Neden dünya küçüldükçe müzik stilleri ve türleri zenginleşti dersiniz? Çünkü yaratıcılık bir sentez sürecidir. Yaratıcı önce ulaşabildiği malzeme neyse onu öğrenir, taklit eder, özümser, sonra öğrenip biriktirdiği farklı malzemeleri yeni kombinasyonlarda deneyerek yeni ve "özgün" yapılara ulaşır. Aslında güneş altında "yeni" bir şey yoktur, sadece eskilerin yeni kombinasyonlarından doğar "yeni" dediğimiz şey.

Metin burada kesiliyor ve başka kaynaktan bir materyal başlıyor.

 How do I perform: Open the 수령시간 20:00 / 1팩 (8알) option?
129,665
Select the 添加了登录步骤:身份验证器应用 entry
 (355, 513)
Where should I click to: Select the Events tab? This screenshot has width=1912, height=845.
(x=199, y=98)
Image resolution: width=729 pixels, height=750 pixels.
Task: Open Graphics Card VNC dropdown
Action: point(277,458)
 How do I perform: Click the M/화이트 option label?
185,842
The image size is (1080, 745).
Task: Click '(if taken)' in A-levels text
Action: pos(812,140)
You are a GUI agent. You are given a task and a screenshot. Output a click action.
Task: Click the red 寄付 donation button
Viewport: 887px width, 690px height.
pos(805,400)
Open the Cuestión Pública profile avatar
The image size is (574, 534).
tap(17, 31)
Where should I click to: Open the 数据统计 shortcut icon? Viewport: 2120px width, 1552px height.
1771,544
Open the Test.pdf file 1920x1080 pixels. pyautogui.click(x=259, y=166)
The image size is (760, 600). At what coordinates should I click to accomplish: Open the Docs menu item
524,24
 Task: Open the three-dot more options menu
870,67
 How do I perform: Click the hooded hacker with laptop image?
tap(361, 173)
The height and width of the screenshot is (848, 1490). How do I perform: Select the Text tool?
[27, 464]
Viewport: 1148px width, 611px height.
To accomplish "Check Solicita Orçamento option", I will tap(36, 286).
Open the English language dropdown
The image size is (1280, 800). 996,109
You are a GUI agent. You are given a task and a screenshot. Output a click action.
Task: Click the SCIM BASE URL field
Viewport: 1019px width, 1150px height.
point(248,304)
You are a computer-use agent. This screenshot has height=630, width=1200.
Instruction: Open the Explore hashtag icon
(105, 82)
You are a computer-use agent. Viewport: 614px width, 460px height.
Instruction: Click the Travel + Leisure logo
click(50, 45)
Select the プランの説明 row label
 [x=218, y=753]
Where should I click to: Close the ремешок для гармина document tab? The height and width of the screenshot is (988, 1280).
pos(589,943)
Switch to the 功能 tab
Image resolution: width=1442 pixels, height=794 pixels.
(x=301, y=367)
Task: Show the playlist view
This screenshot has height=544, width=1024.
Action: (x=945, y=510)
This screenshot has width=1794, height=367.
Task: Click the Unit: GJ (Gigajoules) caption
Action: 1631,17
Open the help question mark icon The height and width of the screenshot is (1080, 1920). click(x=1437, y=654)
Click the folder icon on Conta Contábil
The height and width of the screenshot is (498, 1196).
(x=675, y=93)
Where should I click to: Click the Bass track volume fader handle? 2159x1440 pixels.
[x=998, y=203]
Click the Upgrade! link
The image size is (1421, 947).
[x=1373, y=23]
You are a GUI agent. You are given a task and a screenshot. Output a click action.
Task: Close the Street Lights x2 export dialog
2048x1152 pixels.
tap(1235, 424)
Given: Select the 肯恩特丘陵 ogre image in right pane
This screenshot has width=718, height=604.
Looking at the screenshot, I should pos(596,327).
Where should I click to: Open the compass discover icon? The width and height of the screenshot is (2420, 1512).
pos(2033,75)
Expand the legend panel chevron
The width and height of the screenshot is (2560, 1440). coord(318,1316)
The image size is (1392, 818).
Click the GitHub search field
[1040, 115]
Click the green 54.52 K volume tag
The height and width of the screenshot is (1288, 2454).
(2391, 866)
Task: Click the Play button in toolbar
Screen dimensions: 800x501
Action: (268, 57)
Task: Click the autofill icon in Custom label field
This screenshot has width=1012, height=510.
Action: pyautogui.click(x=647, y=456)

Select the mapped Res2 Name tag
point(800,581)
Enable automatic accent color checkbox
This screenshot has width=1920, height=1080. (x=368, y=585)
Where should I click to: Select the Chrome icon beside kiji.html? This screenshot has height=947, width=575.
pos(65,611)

1700'lerde at arabası devrinde Baba Bach Alman, İngiliz, Fransız ve İtalyan Barok'unu içselleştirip sentezlerken, 1800'lerde buharlı tren devrinde Chopin Polonya folkloru, Fransız Romantizmi ve İtalyan operasını sentezleyebilir oldu. 1900'lerde uçaklar Atlantik okyanusunun üzerinden geçmeye başladığında Gershwin Caz'la Klasik Müziği, Barış Manço Rock'la Türkü'yü sentezleyebilir oldu.
Afrika'dan Amerika'ya götürülen kölelerin müziğinin beyazların müziğiyle sentezlenmesinden Blues ve Caz doğdu. Sonra Caz'dan binbir farklı popüler müzik türü doğdu. Caz ve diğer türler Klasik Batı Müziği'yle etkileşime girdi, "crossover"dan söz edilmeye başlandı. Her ülkenin zaten kendine özgü bir geleneksel müziği vardı, hatta bizimkisi gibi bazı ülkelerin birden fazla geleneksel türü vardı. Bu türler de sanayileşmiş Batı'nın eski ve yeni türleriyle harmanlandı ve bundan da yeni türler doğdu. Arjantin Tangosu, Fin Tangosu, Anadolu Rock, Afrobeat, Bhangra-Pop...
Biz bestecilerin ve her alandaki yaratıcıların elinde artık tarihin ve dünyanın her noktasını kapsayan devasa paletler var! Kültüre, öğrenmeye meraklı insan için bundan cazip ne olabilir? Bir çocuğu oyuncakçı dükkanına sokup "al, hepsi senin!" demek gibi.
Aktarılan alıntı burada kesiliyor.